Александр Сеничев - Александр и Любовь
«...Отрава сладкая...» Мой мир, моя стихия, куда Саша не хотел возвращаться, — о как уже давно и как недолго им отдавшись! Все время ощущая нелепость, немыслимость, невозможность, я взгляда отвести уже не могла. И с этих пор пошел кавардак.»
В общем, «картонная невеста» обрела объект для выхлопа накопившейся чувственности, и, что называется, понеслось: «Я была взбудоражена не менее Бори. Не успевали мы оставаться одни, как никакой уже преграды не стояло между нами и мы беспомощно и жадно не могли оторваться от долгих и неутоляющих поцелуев... » Добавьте тут за нас что-нибудь - если есть что.
Марья Андреевна вспоминала, что с той поры Люба приняла залихватский тон, начала курить (на манер Гиппиус). Теперь уже все заметили, что Боря в нее нескрываемо влюблен. Сашура устроил и без того виновато выглядевшей женушке сцену ревности, она истерично хохотала и не пошла к Боре, как собиралась. - «Такие же они люди, как все, и все это чепуха», - подытожила тетушка.
Чепуха-то, может, и чепуха. Но кавардак развивался вширь, вглубь и по всем остальным направлениям - клятвы и колебания, согласия и отказы. И вот уже «. ничего не предрешая в сумбуре, я даже раз поехала к нему. Играя с огнем, уже позволяла вынуть тяжелые черепаховые гребни и шпильки, и волосы уже упали золотым плащом (смешно тебе, читательница, это начало «падений» моего времени?)... Но тут какое-то неловкое и неверное движение (Боря был в таких делах явно не многим опытнее меня) — отрезвило, и уже волосы собраны, и уже я бегу по лестнице, начиная понимать, что не так должна найти я выход из созданной мною путаницы».
Вот так-то. В последний, то есть, момент она взяла себя в руки, решительно прервала начатый уже практически акт физической измены, одумалась и вскоре сама же вынудила Белого уехать из Петербурга.
Мизансцена: в залитой светом гостиной Александры Андреевны двое - Боря и Люба. Она - у рояля, он - лицом к окну. Она просит его уехать, дать оглядеться. Обещает написать ему сейчас же, как только разберется в себе. Он смотрит на нее «опрокинутым» взором и верит ей.
Если же верить Любови Дмитриевне, там, в гостиной, она обманывала Белого. Скрыв от него, что уже окончательно опомнилась, она якобы совершенно сознательно лишала его единственного реального способа борьбы за ее сердце -присутствия.

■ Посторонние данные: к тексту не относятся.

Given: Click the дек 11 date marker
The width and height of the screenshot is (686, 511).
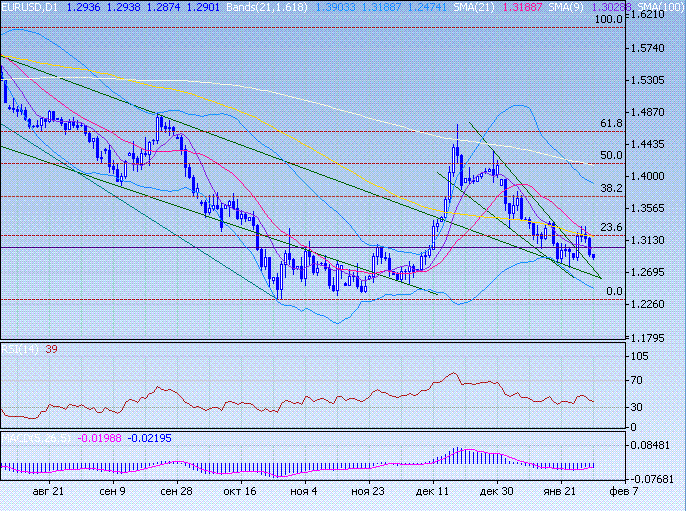Looking at the screenshot, I should tap(432, 491).
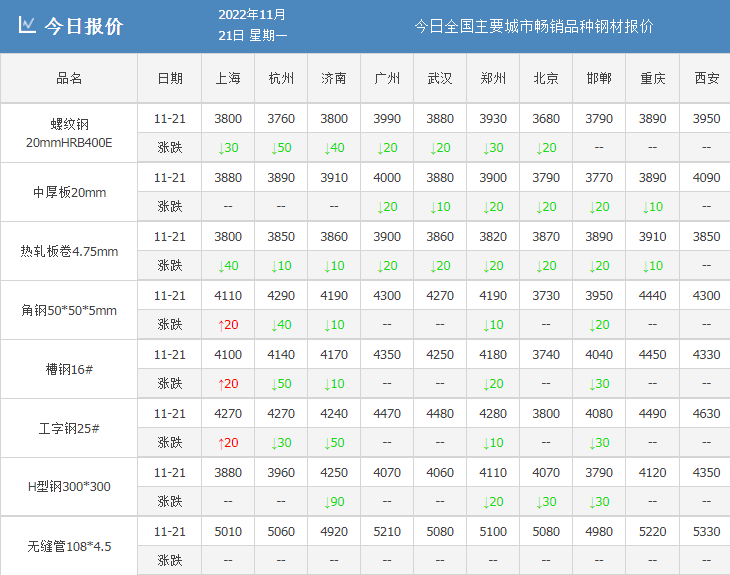Click the 今日全国主要城市畅销品种钢材报价 heading
Screen dimensions: 730x575
534,27
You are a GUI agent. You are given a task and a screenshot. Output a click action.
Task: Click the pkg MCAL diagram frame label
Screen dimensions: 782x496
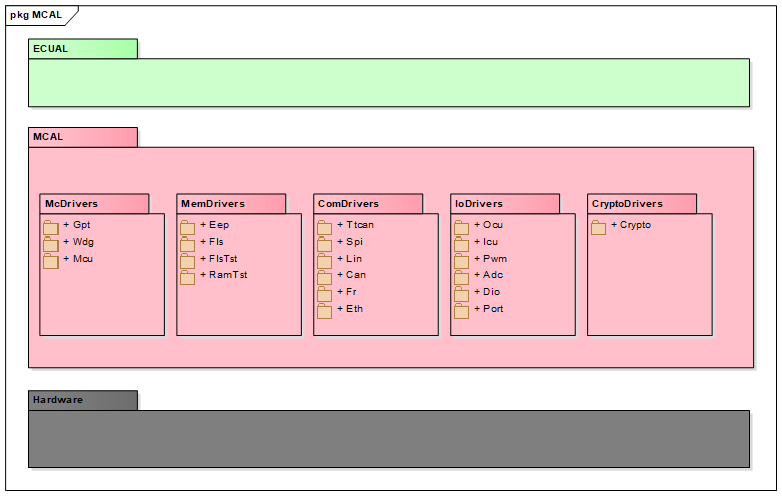click(35, 15)
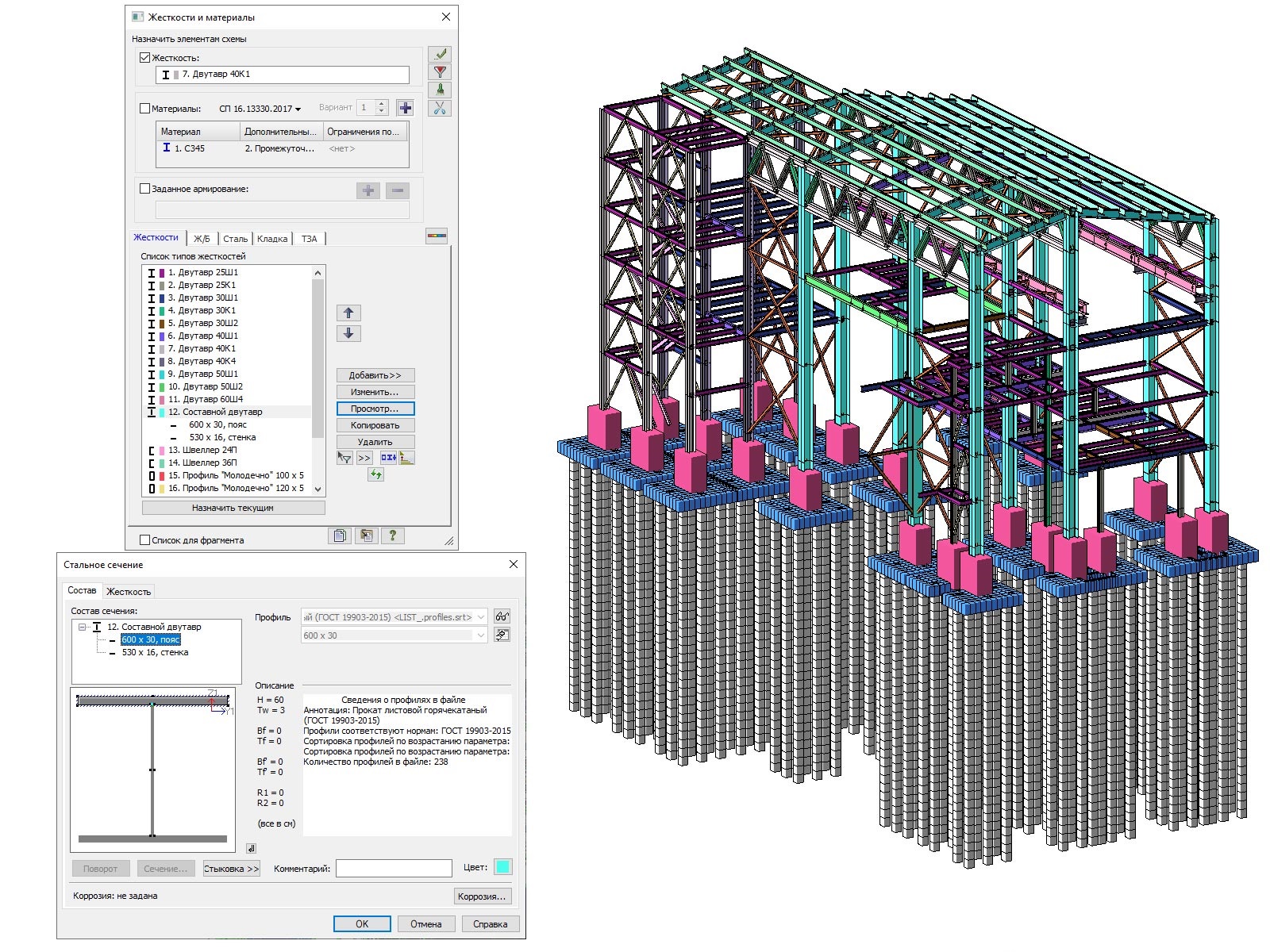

«. в сущности, более опытному, чем он, тот оборот дела, который я предлагала, был бы достаточно красноречивым указанием на то, что я отхожу. Боря же верил одурманенным поцелуям и в дурмане сказанным словам — «да, уедем», «да, люблю» и прочему, чему ему приятно было верить. Как только он уехал, я начала приходить от ужаса в себя: что же это? Ведь я ничего уже к нему и не чувствую, а что я выделывала! Мне было и стыдно за себя, и жаль его, но выбора уже не было. Я написала ему, что не люблю его, и просила не приезжать» - так вспомнит она спустя десятилетия.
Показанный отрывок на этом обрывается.